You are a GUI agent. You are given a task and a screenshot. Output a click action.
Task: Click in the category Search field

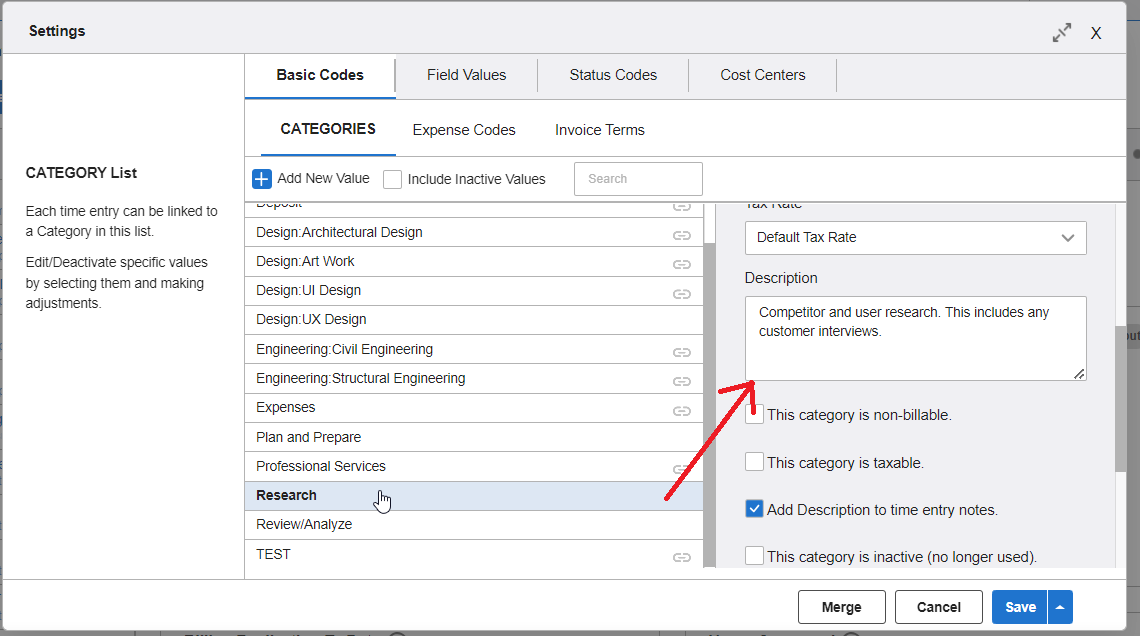click(x=638, y=179)
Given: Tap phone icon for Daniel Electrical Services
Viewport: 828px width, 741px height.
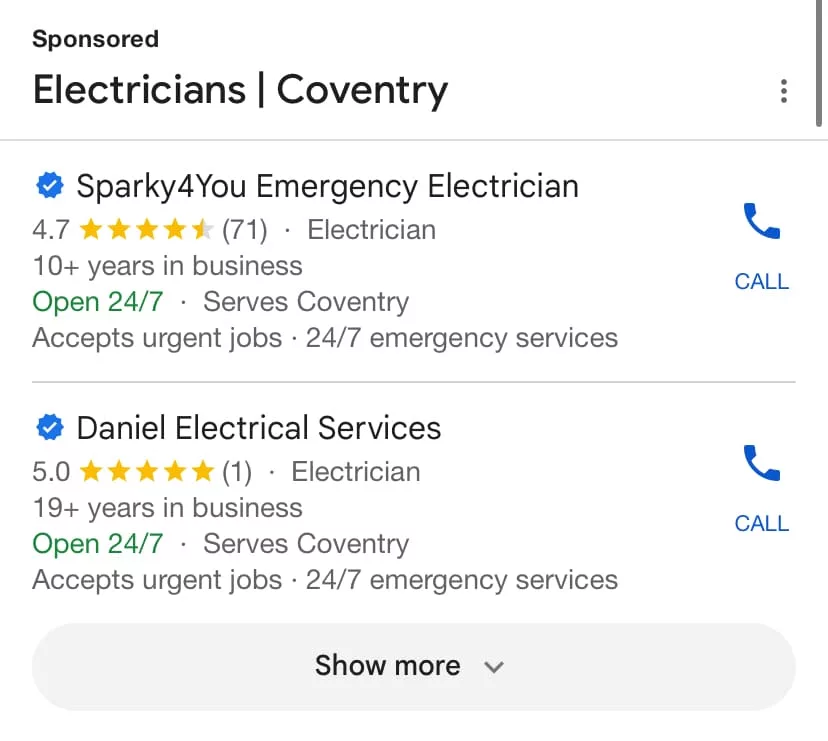Looking at the screenshot, I should pyautogui.click(x=761, y=463).
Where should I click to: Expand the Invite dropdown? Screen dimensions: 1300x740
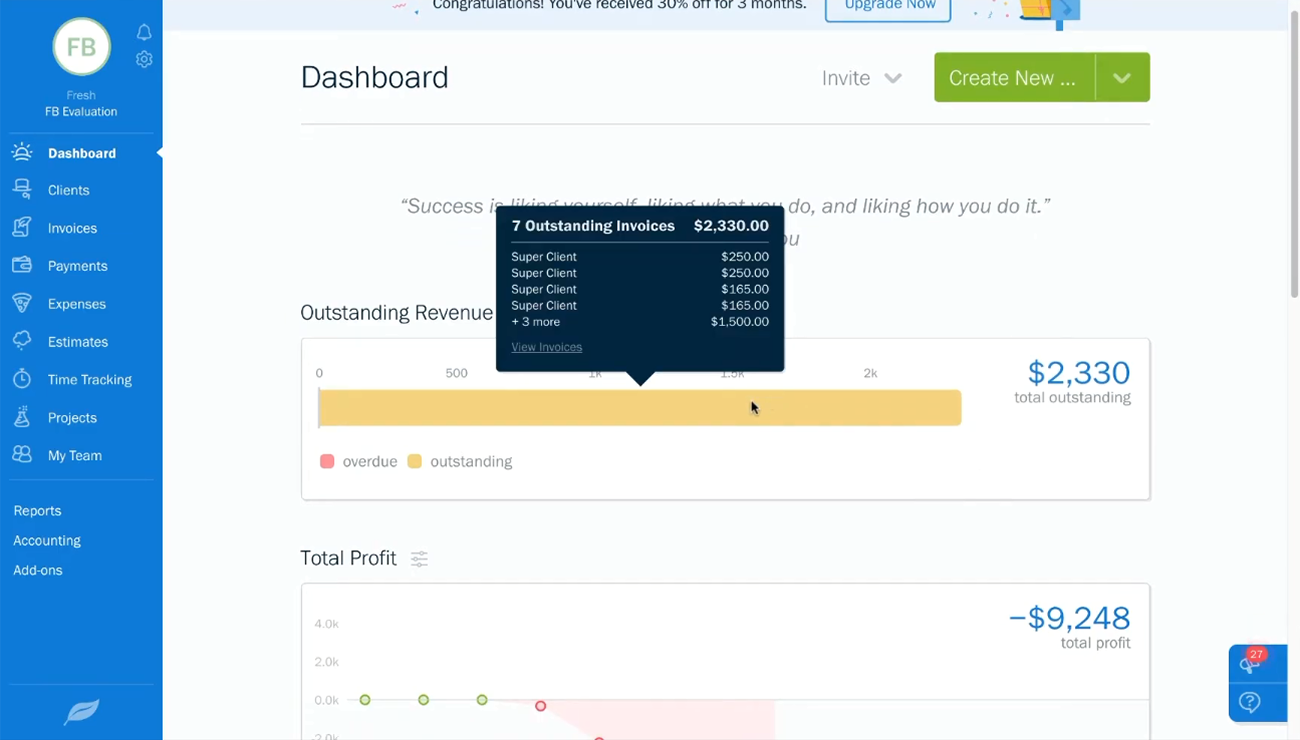coord(861,78)
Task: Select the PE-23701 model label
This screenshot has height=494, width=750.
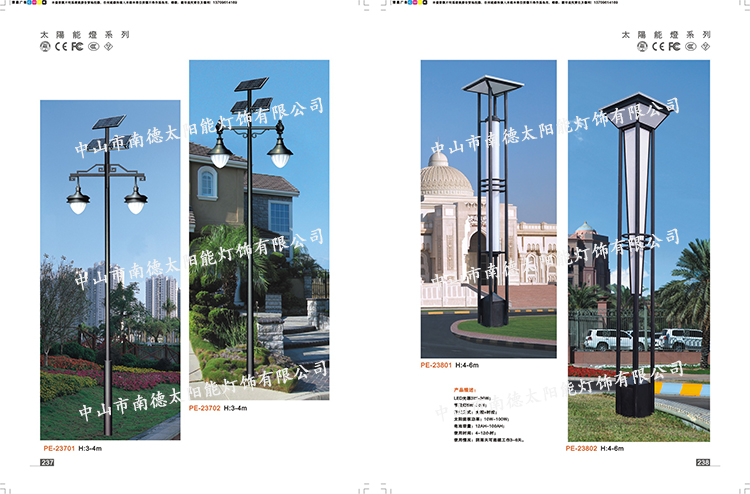Action: (x=59, y=449)
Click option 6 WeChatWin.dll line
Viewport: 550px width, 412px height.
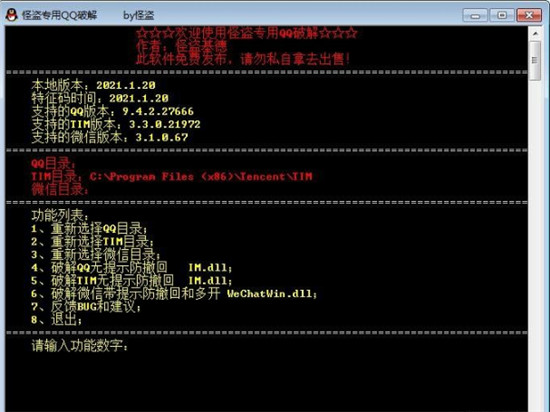(x=174, y=293)
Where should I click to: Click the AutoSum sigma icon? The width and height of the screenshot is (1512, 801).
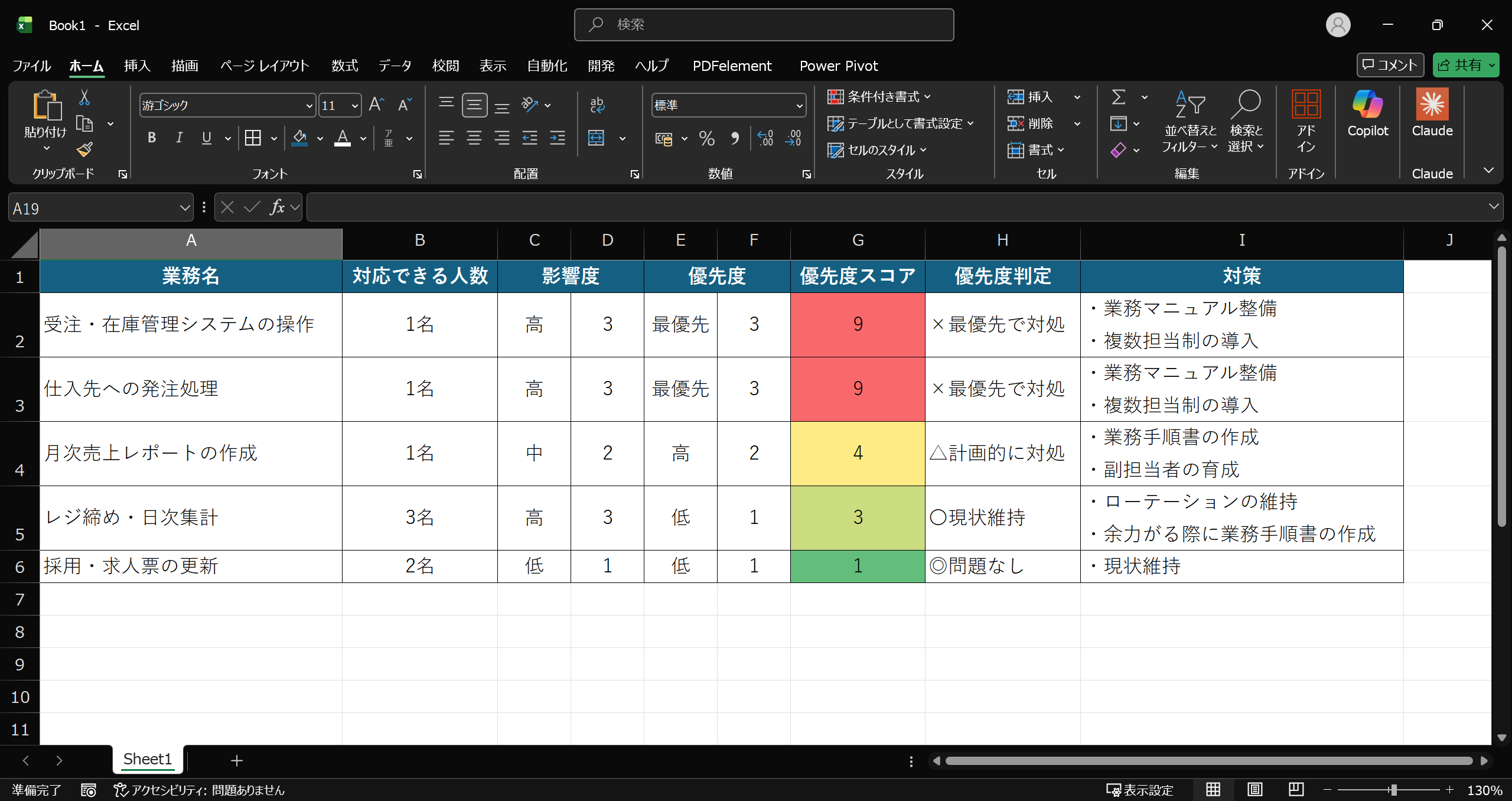[x=1118, y=97]
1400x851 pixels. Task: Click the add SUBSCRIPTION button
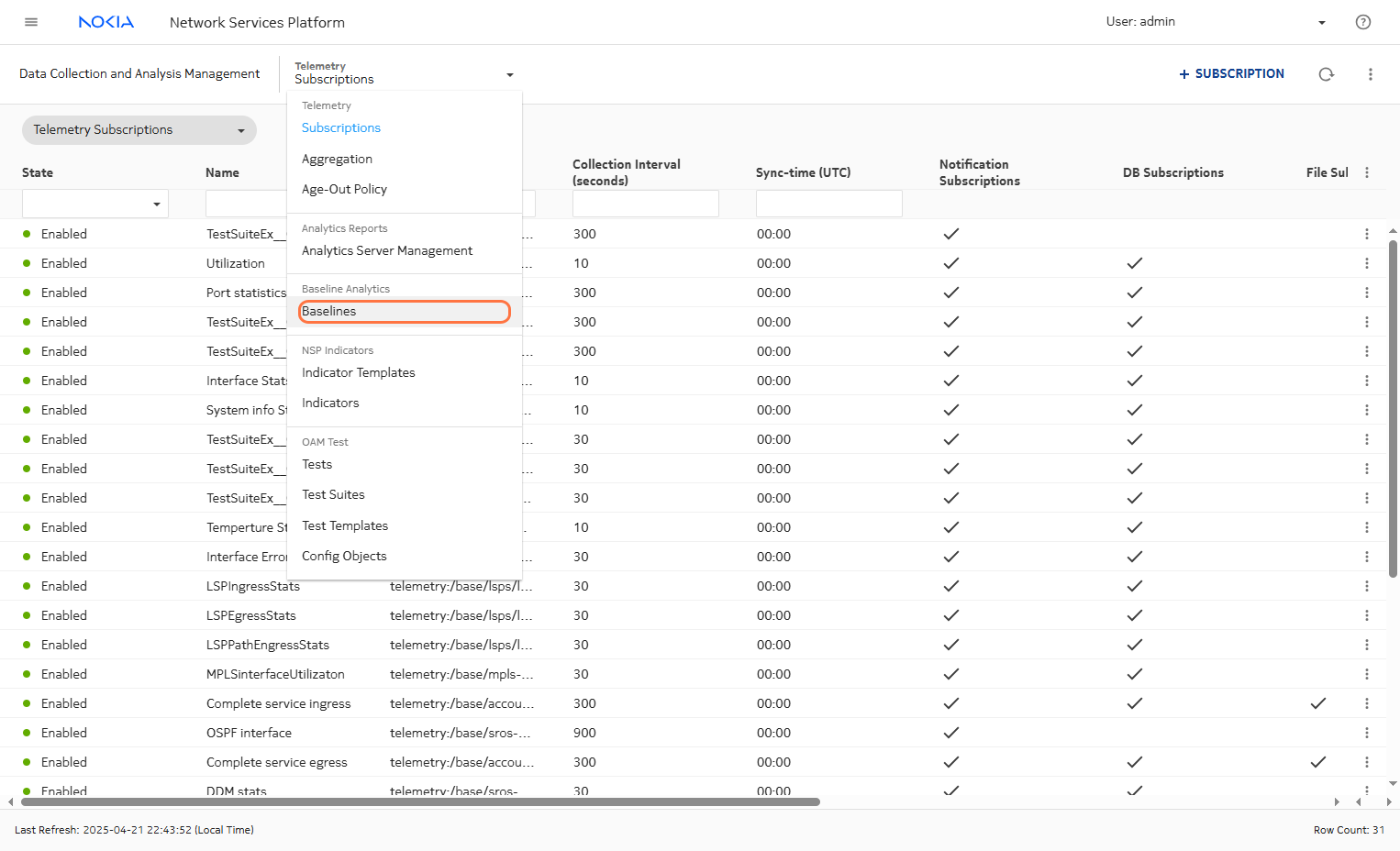point(1231,74)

**********

GIVEN PROBLEM: Write out all the items above word for word, leaving out the pictures.

REPLY TO THE TASK:
You are a GUI agent. You are given a task and a screenshot. Output a click action.
Task: Click in the category Search field

click(x=638, y=179)
Given: Tap phone icon for Daniel Electrical Services
Viewport: 828px width, 741px height.
Looking at the screenshot, I should pyautogui.click(x=761, y=463).
Where should I click to: Expand the Invite dropdown? Screen dimensions: 1300x740
coord(861,78)
Task: Select the PE-23701 model label
This screenshot has height=494, width=750.
Action: (x=59, y=449)
Click option 6 WeChatWin.dll line
Viewport: 550px width, 412px height.
(x=174, y=293)
Where should I click to: Click the AutoSum sigma icon? The width and height of the screenshot is (1512, 801).
[x=1118, y=97]
1400x851 pixels. Task: Click the add SUBSCRIPTION button
point(1231,74)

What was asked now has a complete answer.